Когда удается сосредоточиться, я во всех красках вижу свою сказочную жизнь в Бразилии. Воображаю, как заканчиваю школу возле самого пляжа, а те горы, которые я рисовала, служат идеальным фоном. У меня новые друзья, и все они такие классные и заграничные, и меня все любят, а не презирают. Не пройдет и нескольких недель, как я начну надевать в школу только верх от бикини и крошечные шорты, и у меня будет целая толпа друзей из Латинской Америки и со всего мира. А мои новые подруги будут гламурными красотками с блестящими черными волосами, так что прежние по сравнению с ними будут казаться унылыми замухрышками.

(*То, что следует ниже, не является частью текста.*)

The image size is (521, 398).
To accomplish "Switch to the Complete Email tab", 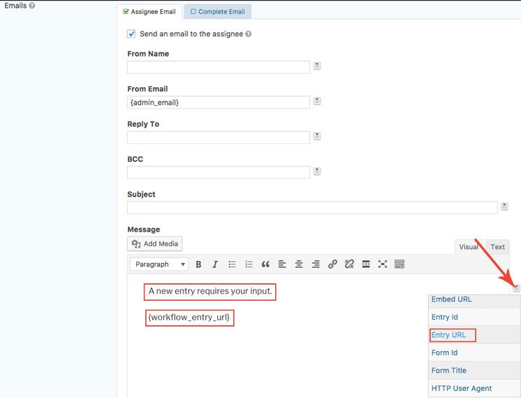I will (218, 12).
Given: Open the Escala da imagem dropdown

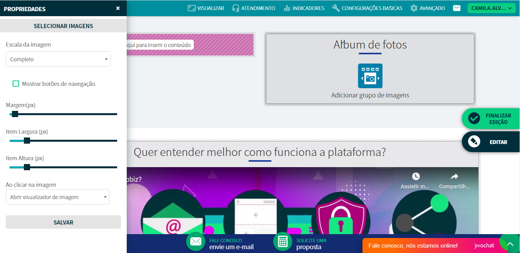Looking at the screenshot, I should [58, 59].

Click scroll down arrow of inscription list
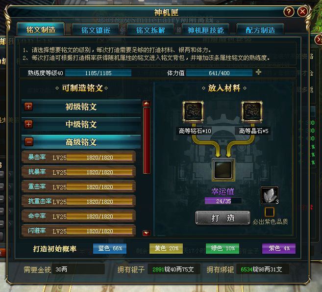pyautogui.click(x=147, y=233)
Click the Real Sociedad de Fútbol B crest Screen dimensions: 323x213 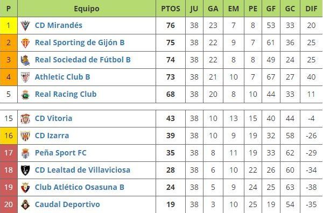[25, 60]
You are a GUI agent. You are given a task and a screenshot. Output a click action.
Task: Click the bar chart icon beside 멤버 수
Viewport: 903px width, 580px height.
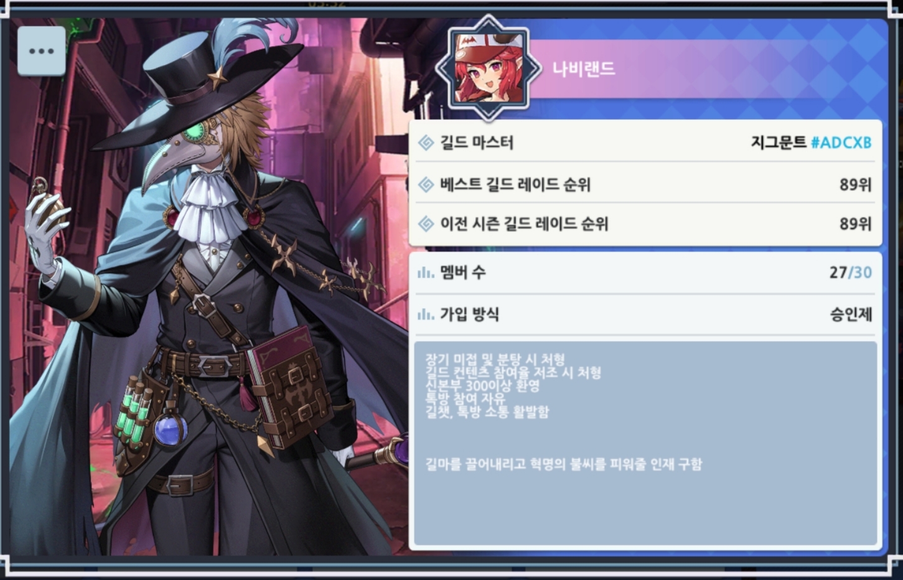[426, 273]
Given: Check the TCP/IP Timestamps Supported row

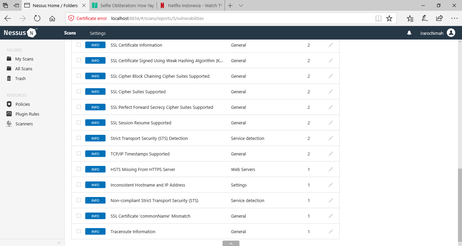Looking at the screenshot, I should (x=78, y=153).
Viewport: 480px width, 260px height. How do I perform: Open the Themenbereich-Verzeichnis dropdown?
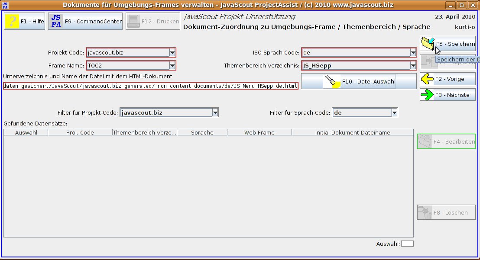click(413, 65)
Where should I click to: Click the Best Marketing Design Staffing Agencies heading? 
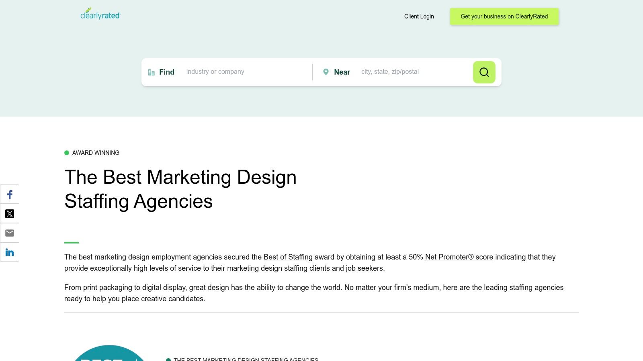tap(180, 189)
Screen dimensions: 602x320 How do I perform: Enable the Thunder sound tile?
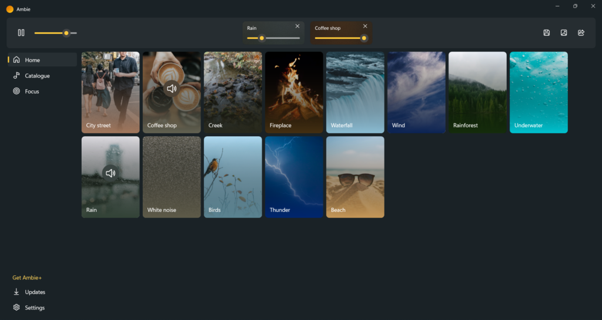pos(294,177)
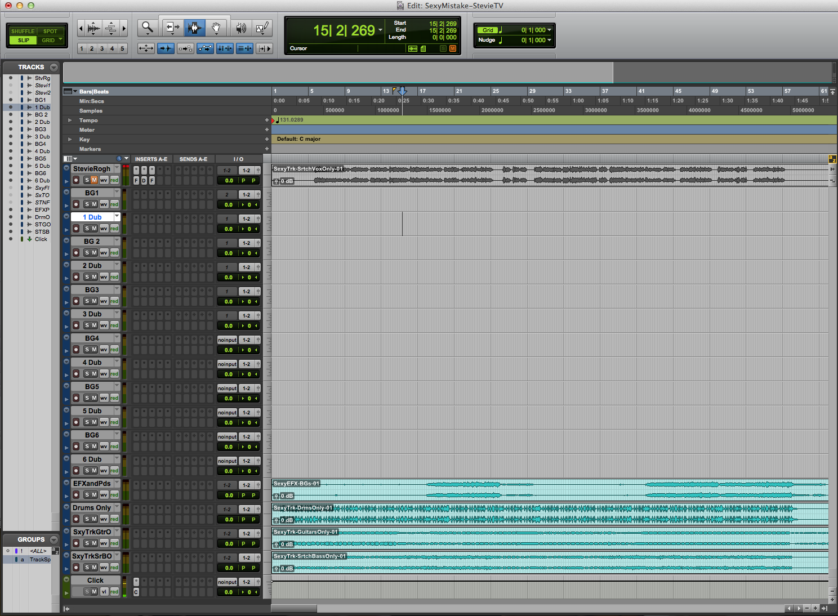This screenshot has width=838, height=616.
Task: Click the waveform view selector on StevieRogh
Action: (x=104, y=180)
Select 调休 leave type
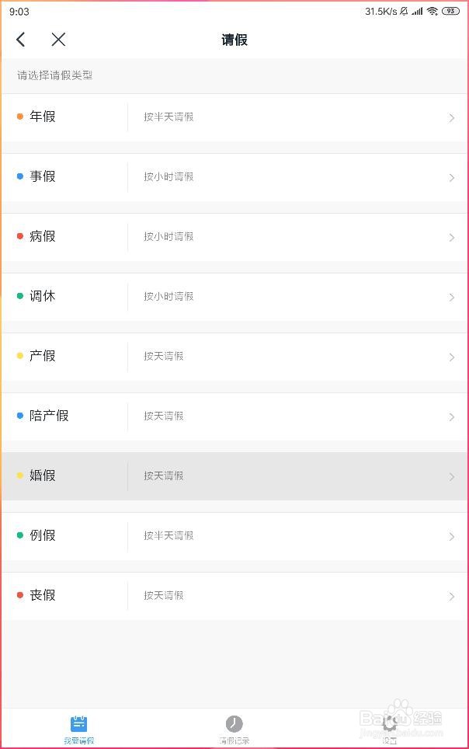 tap(235, 297)
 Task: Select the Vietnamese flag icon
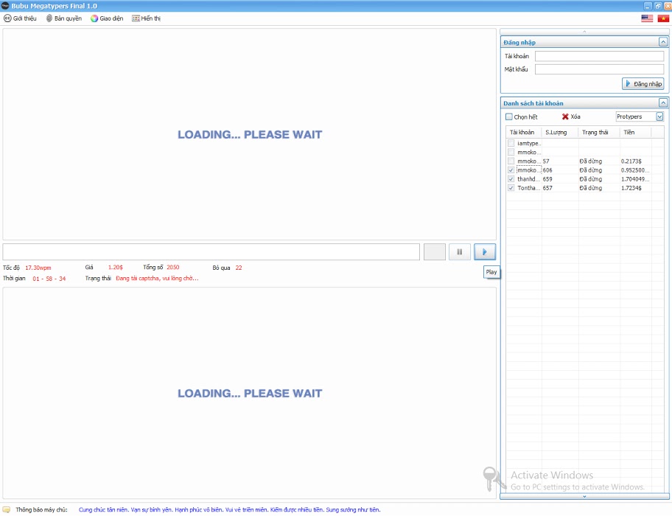663,18
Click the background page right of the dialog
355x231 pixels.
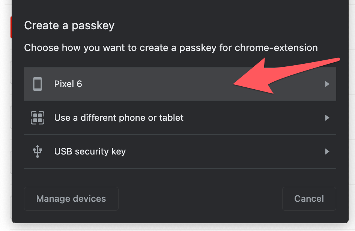pyautogui.click(x=352, y=113)
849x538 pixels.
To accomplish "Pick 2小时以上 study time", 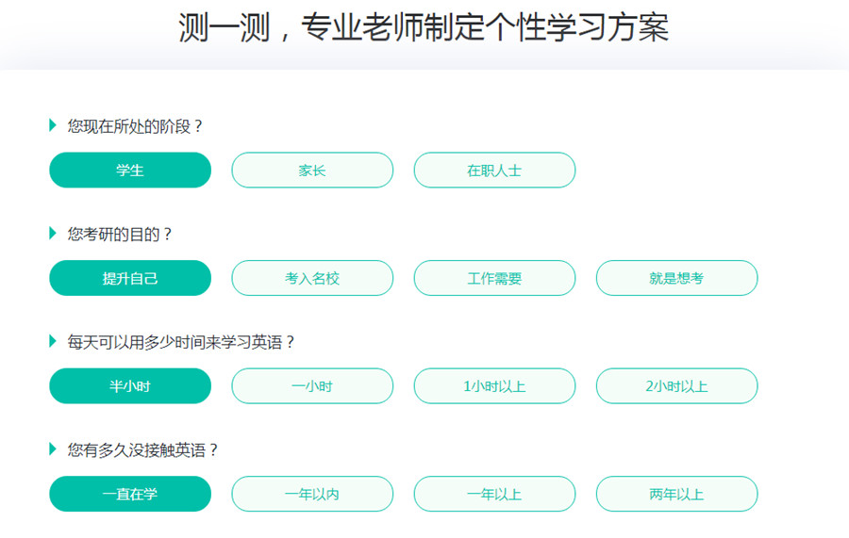I will pyautogui.click(x=676, y=386).
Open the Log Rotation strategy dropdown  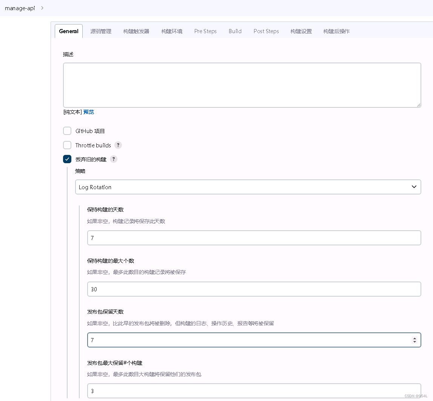[248, 187]
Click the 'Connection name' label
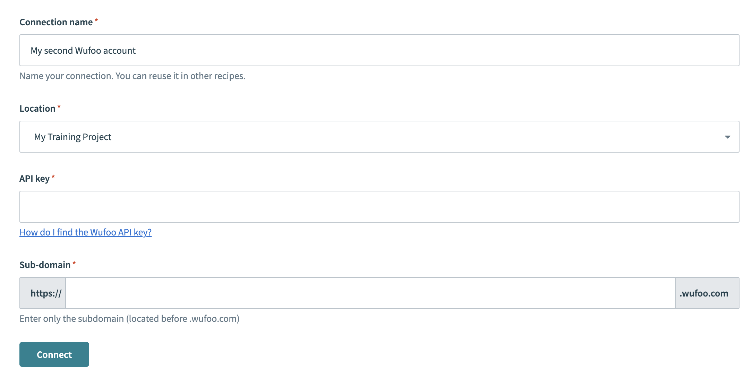Viewport: 752px width, 378px height. click(56, 22)
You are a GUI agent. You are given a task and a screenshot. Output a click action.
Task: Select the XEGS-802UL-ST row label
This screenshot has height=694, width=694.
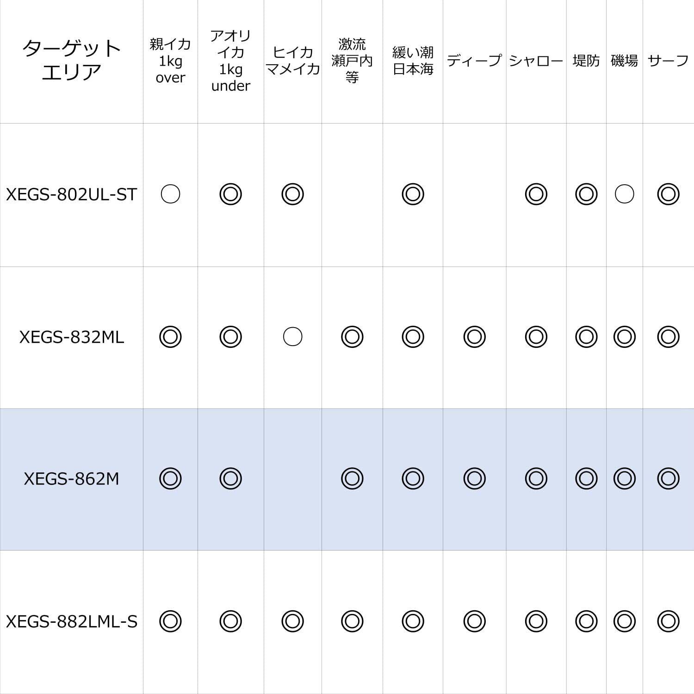[71, 194]
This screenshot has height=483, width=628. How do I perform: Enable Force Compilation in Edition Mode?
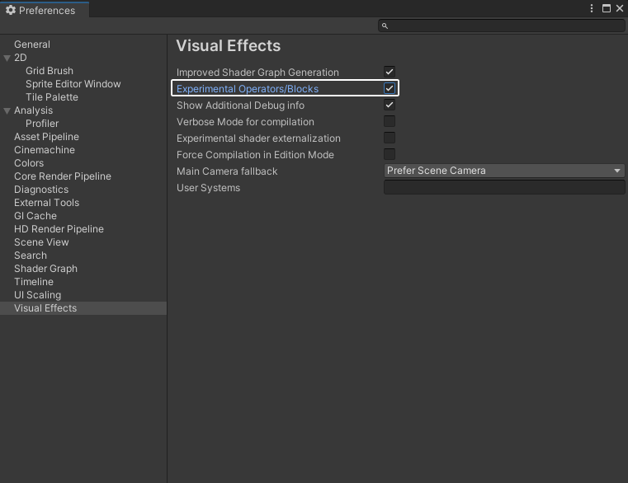[x=390, y=155]
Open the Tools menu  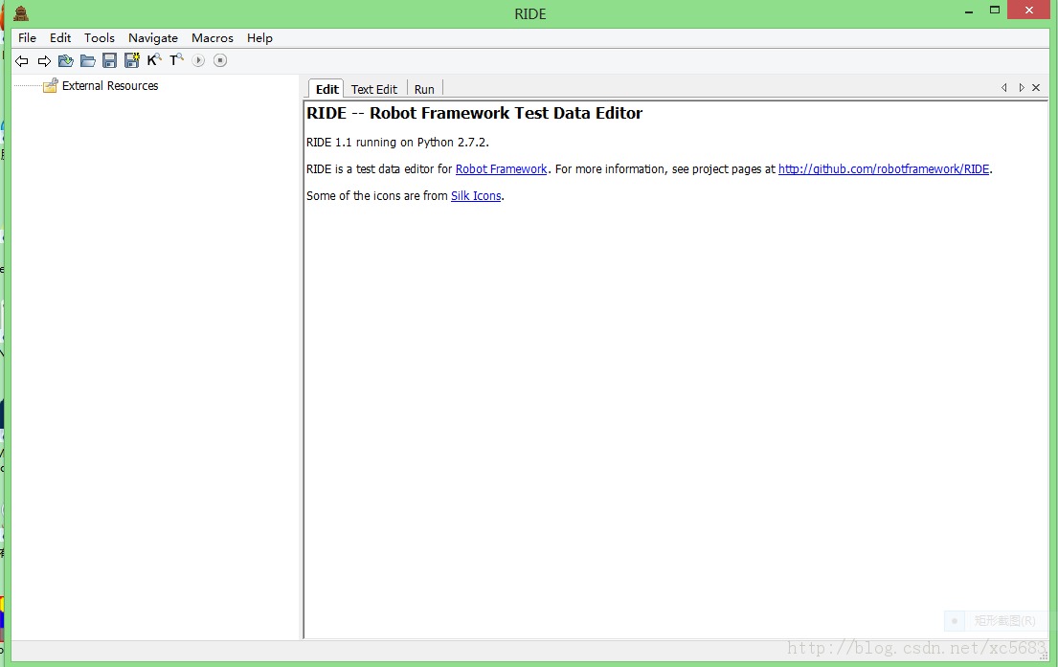point(99,38)
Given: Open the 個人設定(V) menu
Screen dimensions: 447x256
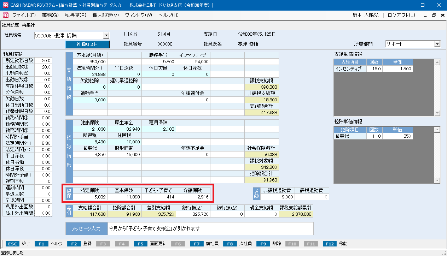Looking at the screenshot, I should point(106,15).
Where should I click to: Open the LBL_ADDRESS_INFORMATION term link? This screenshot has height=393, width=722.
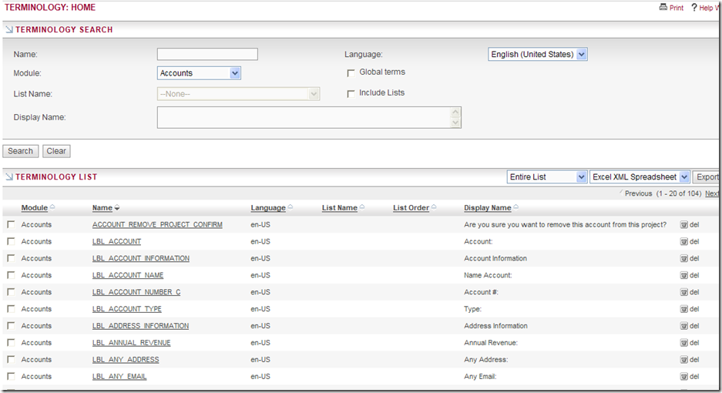(x=140, y=326)
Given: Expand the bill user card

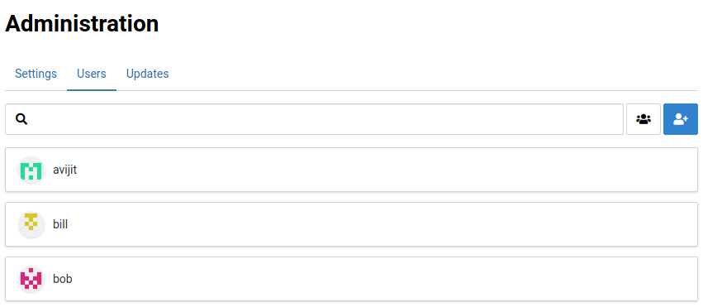Looking at the screenshot, I should coord(352,224).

И я прекрасно впишусь в новую компанию с моей лиловой асимметричной стрижкой: меня будут считать крутой и стильной англичанкой.
Но если папа растратил чужие деньги, тогда его разоблачат, арестуют и отправят домой. И везде будут вспышки камер, и весь мир узнает, что он украл деньги и мы сбежали в Рио. От нас будут шарахаться, из самолета нас выведут в наручниках.
Нет, папа не мог сделать ничего подобного. Просто не мог.
Я снимаю наушники.
– И все-таки, что это? – спрашиваю я у мамы, которая притворяется, будто читает самолетный журнал.
– «Это» – это что?
– От чего мы убегаем.
Я смотрю ей в глаза, но не могу прочесть выражение в них, хотя, кажется, это наш самый откровенный разговор с тех пор, как она забрала меня из школы – не далее как сегодня утром. У мамы глаза серовато-голубые. А мои светло-карие, как у папы. Ее глаза больше подошли бы к моим волосам: они почти лиловые.
– Просто наслаждайся поездкой, – помолчав, советует она. – Уверяю тебя, никто ни во что не влип. Это совсем другое дело.
– Какое «другое»?
Мы снова смотрим друг на друга в упор. Ей явно хочется объясниться. Затаив дыхание, я хочу, чтобы она наконец решилась. В ее глазах целая приливная волна эмоций, но больше она не говорит ни слова. И все-таки беспокоится за меня, я же вижу.
Значит, дело во мне.
Не в папиной работе и не в мамином нервном срыве.